TEXT TO READ »
::::
To the extent Travelers points to cases where delays of even longer than seven months were found reasonable, the Court finds those cases distinguishable. In Northern Insurance Co. of New York v. City of Chicago, for example, the court did not apply estoppel where the insurer delayed for 10 months in filing a declaratory judgment action after it received a request for a defense. 759 N.E.2d 144, 152 (Ill.App.Ct. 2001). But in that case, there was a dispute over whether the insurer had even issued a policy covering the insured; and after the insurer denied coverage, the potential insured never followed up for coverage until filing a declaratory judgment action several months later. Id. Again, this Court must determine whether Travelers acted reasonably based on the circumstances here, and it does not find that the cases cited to by Travelers compel a different conclusion.
::::
DATA BLOCK »

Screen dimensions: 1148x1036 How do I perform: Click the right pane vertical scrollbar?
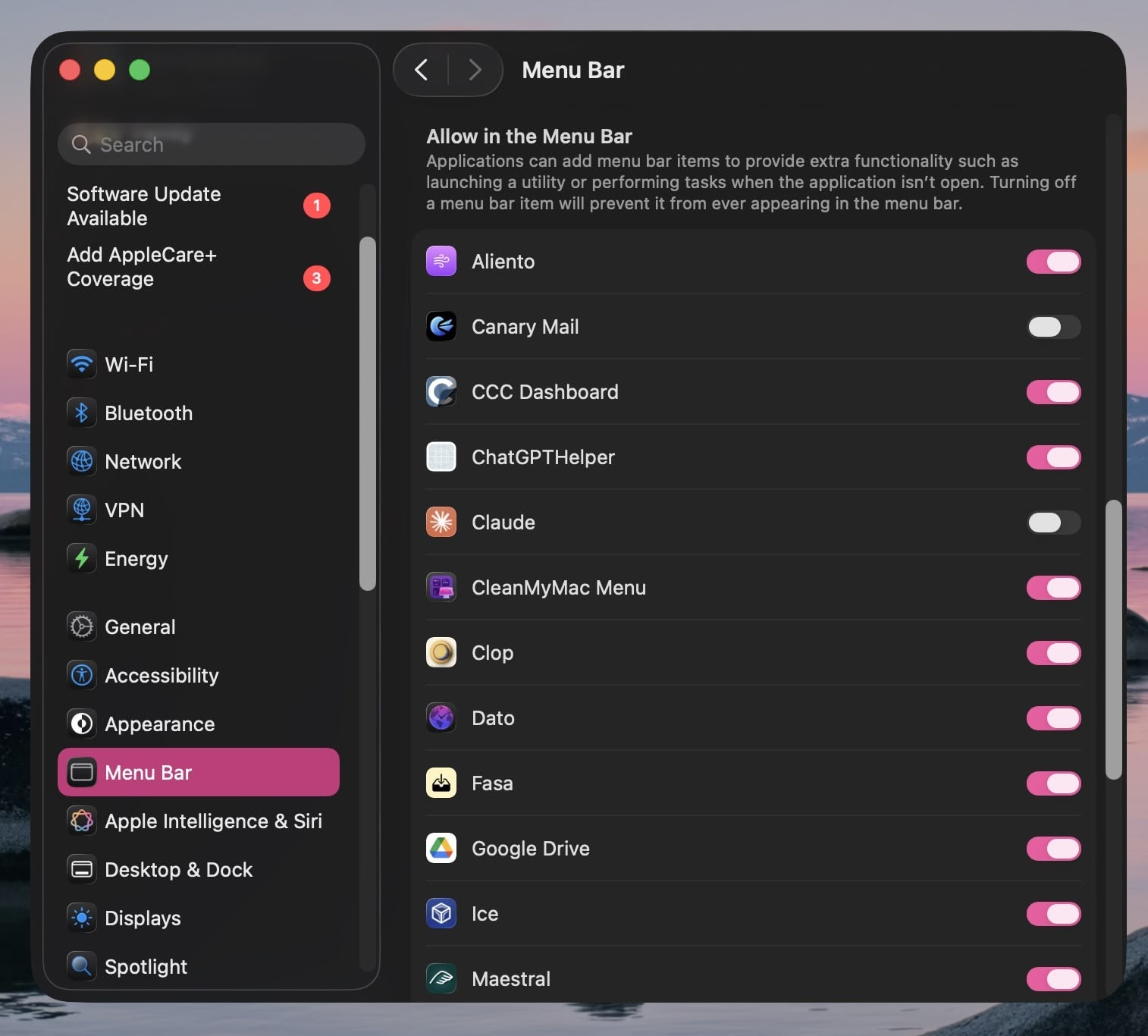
::::
WRITTEN REQUEST A »
Please reproduce the part of the court passage that begins with the words containing "To the extent" and ends with "a different conclusion.".
WRITTEN REQUEST B »
According to the court passage, how long did the insurer wait before filing a declaratory judgment action in Northern Insurance Co. of New York v. City of Chicago?
The lines are separate material from the court passage.

WRITTEN SOLUTION A »
To the extent Travelers points to cases where delays of even longer than seven months were found reasonable, the Court finds those cases distinguishable. In Northern Insurance Co. of New York v. City of Chicago, for example, the court did not apply estoppel where the insurer delayed for 10 months in filing a declaratory judgment action after it received a request for a defense. 759 N.E.2d 144, 152 (Ill.App.Ct. 2001). But in that case, there was a dispute over whether the insurer had even issued a policy covering the insured; and after the insurer denied coverage, the potential insured never followed up for coverage until filing a declaratory judgment action several months later. Id. Again, this Court must determine whether Travelers acted reasonably based on the circumstances here, and it does not find that the cases cited to by Travelers compel a different conclusion.

WRITTEN SOLUTION B »
10 months.